“I ran into Eddie on Sunset Boulevard. This was after he caught the disease and I didn’t know what to say to him,” Gene recalled. “I didn’t want to bring up the subject. Should I grab him and hug him and tell him how sorry I am? Should I put my hand on his shoulder?
“He brought it up. He said, ‘Hey man, I got cancer. What are you gonna do…’ and he smiled. He just sort of shrugged. He was like, ‘Hey, wanna get a hot dog or something?’ And he just walked off — not looking for sympathy or anything. He really seemed to enjoy life…

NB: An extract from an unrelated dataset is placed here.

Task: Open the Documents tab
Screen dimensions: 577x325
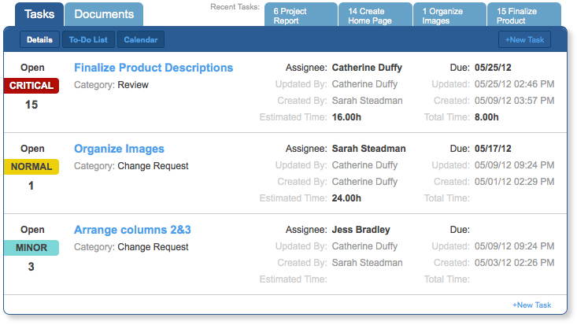Action: point(104,14)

“When I was shocked to find out Eddie had passed, the first image that hit me — so help me God — was Eddie Van Halen grinning from ear to ear with that big, huge, million-dollar smile,” he continued. “He always had that on, whether he was on stage playing for packed houses or in videos or meeting a stranger. He just smiles and says, ‘Hey, how you doing?’
“He would smile and his eyes would disappear. His cheeks would shoot up and they would take his whole face, like a little 12-year-old kid smiling when you’re not trying to impress anybody or you’re not aware of what you look like.
“It was a full-face smile,” Gene added. “It was catchy. It grabs you off-guard. He was unabashed and just comfortable in his own skin. I was not just amazed by his talent, but I admire him so much as a human being. Eddie was aware that he had this God-given talent, but I never saw him push that in anybody’s face. At the core, Eddie just seems to be a happy guy.
“Every once in a while, God gets it right. He did a good job with Eddie Van Halen, I’ll tell you that. He was a far better man than I’ll ever be, that’s the truth.”
Eddie Van Halen died on October 6 at St. John’s Hospital in Santa Monica, California, after long battle with cancer. “Alex was by his side, as were Eddie‘s wife, Janie, and son, Wolfgang.